SUPPLIED TEXT:
★ ★ ★ ★ ★ ★ ★

The posting below looks at the new Carnegie Classification of Institutions of Higher Education It is #22in the monthly series called Carnegie Foundation Perspectives. These short commentaries exploring various educational issues are produced by the CFAT. The Foundation invites your response at: CarnegiePresident@carnegiefoundation.org. Reprinted with permission.
Rick Reis firstname.lastname@example.org
UP NEXT: Preparing Faculty for Pedagogical Change: Helping Faculty Deal With Fear
---------------------------------------- 1,190 words --------------------------------
A NEW SET OF LENSES FOR LOOKING AT COLLEGES AND UNIVERSITIES
The Carnegie Classification of Institutions of Higher Education developed some 35 years ago has become a familiar and useful tool for many of us. So why change it? Why develop a set of classification schemes instead of one? We made a choice. Much as we tried, the single classification had become creakier and creakier. It was increasingly clear that attempting to shoehorn all institutions of higher education into a single classification system introduced distortions, inaccuracies, and obscurities that could be avoided. Thus, the new systems were born.
What we are now calling the "basic" classification will bear substantial family resemblance to the traditional system. It will frequently serve as the "front door" through which users can approach the great diversity of American colleges and universities. The expanded schemes taken together with the basic will offer a far richer multidimensional portrait of each school, a profile of its characteristics with which it can be compared to its peers and its near-peers. These are the purposes for which the classification has increasingly been employed by educators, journalists, and policy makers.
Alexander McCormick, working with his colleague Chun-Mei Zhao and a board of advisors, developed these new lenses for classification. In this month's Perspectives, Alex provides a more in-depth look at why we took on this project and offers suggestions for its use.

★ ★ ★ ★ ★ ★ ★

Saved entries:
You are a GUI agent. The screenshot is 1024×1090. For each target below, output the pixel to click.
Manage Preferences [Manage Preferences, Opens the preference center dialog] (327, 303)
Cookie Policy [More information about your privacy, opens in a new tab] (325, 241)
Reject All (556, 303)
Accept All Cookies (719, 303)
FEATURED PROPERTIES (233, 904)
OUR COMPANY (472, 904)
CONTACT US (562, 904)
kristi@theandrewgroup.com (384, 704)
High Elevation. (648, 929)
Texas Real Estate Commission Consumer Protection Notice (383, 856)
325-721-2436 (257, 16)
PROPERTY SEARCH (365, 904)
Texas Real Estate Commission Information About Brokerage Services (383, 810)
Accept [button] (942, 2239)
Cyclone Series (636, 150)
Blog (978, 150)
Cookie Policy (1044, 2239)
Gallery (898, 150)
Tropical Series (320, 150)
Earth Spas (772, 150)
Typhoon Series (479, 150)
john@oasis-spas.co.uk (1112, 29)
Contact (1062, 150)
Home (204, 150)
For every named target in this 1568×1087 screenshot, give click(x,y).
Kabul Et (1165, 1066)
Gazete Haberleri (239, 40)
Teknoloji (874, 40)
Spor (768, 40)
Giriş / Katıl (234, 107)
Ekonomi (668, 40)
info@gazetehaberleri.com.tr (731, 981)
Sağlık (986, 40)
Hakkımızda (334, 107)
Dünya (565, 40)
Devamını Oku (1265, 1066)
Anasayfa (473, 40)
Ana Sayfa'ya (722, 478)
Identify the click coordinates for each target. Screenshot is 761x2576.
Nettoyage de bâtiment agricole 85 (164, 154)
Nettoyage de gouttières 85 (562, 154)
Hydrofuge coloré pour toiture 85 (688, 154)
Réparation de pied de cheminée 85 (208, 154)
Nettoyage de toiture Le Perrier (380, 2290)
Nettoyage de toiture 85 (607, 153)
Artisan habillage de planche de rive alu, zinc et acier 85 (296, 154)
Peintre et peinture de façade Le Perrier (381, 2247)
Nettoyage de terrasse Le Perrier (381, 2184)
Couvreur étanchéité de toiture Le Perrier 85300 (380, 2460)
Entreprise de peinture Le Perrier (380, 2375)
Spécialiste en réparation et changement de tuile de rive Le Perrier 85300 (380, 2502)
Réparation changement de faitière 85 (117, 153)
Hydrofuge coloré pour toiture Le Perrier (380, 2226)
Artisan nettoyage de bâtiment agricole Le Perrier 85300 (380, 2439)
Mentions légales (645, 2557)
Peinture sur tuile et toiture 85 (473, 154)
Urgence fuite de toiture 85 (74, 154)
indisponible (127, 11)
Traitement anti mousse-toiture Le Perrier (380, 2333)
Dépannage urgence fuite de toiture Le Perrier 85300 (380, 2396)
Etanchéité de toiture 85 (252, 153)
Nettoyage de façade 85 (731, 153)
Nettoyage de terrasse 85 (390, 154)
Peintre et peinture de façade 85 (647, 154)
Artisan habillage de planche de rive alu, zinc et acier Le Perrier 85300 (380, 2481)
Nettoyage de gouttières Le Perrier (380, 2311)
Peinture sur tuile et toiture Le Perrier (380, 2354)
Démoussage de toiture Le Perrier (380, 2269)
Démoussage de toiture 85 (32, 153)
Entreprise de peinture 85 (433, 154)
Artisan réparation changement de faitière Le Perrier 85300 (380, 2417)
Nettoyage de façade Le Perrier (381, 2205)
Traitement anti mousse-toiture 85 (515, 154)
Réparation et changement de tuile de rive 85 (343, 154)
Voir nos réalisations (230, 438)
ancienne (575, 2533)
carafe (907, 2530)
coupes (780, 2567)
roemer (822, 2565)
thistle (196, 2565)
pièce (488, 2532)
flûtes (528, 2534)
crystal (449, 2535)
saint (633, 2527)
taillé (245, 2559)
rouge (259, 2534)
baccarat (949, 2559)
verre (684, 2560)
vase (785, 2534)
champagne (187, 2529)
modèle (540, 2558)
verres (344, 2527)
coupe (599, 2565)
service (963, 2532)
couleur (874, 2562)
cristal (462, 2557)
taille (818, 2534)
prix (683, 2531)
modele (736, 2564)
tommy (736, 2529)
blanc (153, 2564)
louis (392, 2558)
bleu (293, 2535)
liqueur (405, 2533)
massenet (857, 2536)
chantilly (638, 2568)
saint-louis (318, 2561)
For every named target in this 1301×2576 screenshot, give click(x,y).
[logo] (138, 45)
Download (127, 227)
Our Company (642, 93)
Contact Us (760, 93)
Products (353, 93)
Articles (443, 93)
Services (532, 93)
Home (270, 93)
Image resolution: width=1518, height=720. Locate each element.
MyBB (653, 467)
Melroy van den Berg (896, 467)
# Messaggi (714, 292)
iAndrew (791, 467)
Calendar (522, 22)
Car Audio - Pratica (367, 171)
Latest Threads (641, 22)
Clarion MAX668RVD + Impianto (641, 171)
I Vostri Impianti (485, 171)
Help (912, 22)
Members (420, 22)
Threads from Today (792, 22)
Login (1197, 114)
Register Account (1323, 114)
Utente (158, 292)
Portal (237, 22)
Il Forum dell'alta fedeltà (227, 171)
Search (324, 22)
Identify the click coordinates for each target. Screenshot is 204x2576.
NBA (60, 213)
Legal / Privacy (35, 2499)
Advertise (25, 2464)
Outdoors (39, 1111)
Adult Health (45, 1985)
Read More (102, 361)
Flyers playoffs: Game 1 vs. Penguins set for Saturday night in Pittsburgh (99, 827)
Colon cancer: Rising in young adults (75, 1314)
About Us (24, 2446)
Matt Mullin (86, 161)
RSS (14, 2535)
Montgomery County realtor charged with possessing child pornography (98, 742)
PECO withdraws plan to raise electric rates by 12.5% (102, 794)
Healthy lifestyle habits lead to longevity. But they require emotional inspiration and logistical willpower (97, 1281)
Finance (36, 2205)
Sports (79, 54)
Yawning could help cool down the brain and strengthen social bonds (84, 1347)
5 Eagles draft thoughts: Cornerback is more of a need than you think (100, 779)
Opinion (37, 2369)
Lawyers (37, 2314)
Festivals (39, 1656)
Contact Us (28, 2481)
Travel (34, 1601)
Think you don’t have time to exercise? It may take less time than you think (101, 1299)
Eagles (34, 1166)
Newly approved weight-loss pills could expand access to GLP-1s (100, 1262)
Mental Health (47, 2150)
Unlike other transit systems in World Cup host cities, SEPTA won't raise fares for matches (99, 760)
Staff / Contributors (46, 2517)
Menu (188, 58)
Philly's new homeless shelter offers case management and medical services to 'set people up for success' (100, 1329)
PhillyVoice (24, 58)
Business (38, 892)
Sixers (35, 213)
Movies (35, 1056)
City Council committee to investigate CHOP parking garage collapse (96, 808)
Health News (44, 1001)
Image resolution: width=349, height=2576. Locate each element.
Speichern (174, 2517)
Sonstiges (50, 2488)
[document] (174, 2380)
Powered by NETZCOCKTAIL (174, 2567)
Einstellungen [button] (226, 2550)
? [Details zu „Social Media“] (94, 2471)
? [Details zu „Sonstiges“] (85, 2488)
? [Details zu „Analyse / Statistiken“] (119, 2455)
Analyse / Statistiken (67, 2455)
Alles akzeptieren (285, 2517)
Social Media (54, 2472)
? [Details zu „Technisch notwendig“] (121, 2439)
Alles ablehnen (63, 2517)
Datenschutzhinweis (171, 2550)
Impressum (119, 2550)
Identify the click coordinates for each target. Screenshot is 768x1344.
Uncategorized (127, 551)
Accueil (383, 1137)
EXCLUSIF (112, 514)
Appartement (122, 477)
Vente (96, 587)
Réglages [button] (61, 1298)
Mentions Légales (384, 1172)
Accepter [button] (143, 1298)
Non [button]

★ ★ ★ ★ ★ ★ ★

TO DO:
- a) Using the Carnegie Classification posting, decide whether each statement agrees with it: (i) the original classification was developed about 35 years ago; (ii) the new approach keeps one classification for all institutions; (iii) Alexander McCormick developed the new lenses by himself. Answer yes or no for each and quote the words that decide it.
- b) List every group that the Carnegie Classification posting says has increasingly employed the classification.
- c) Rewrite more briefly the paragraph of the Carnegie Classification posting that begins "What we are now calling the "basic" classification", keeping its main facts.
The items play no part in this work.

ANSWERS PER TASK:
- a)
(i) Yes: "developed some 35 years ago"
(ii) No: "Why develop a set of classification schemes instead of one?"
(iii) No: "working with his colleague Chun-Mei Zhao and a board of advisors"

- b) educators, journalists, policy makers

- c) The "basic" classification will closely resemble the traditional system and will often serve as the "front door" to the diversity of American colleges and universities. Combined with it, the expanded schemes will give a richer, multidimensional profile of each school for comparison with its peers and near-peers, the purposes for which educators, journalists, and policy makers have increasingly used the classification.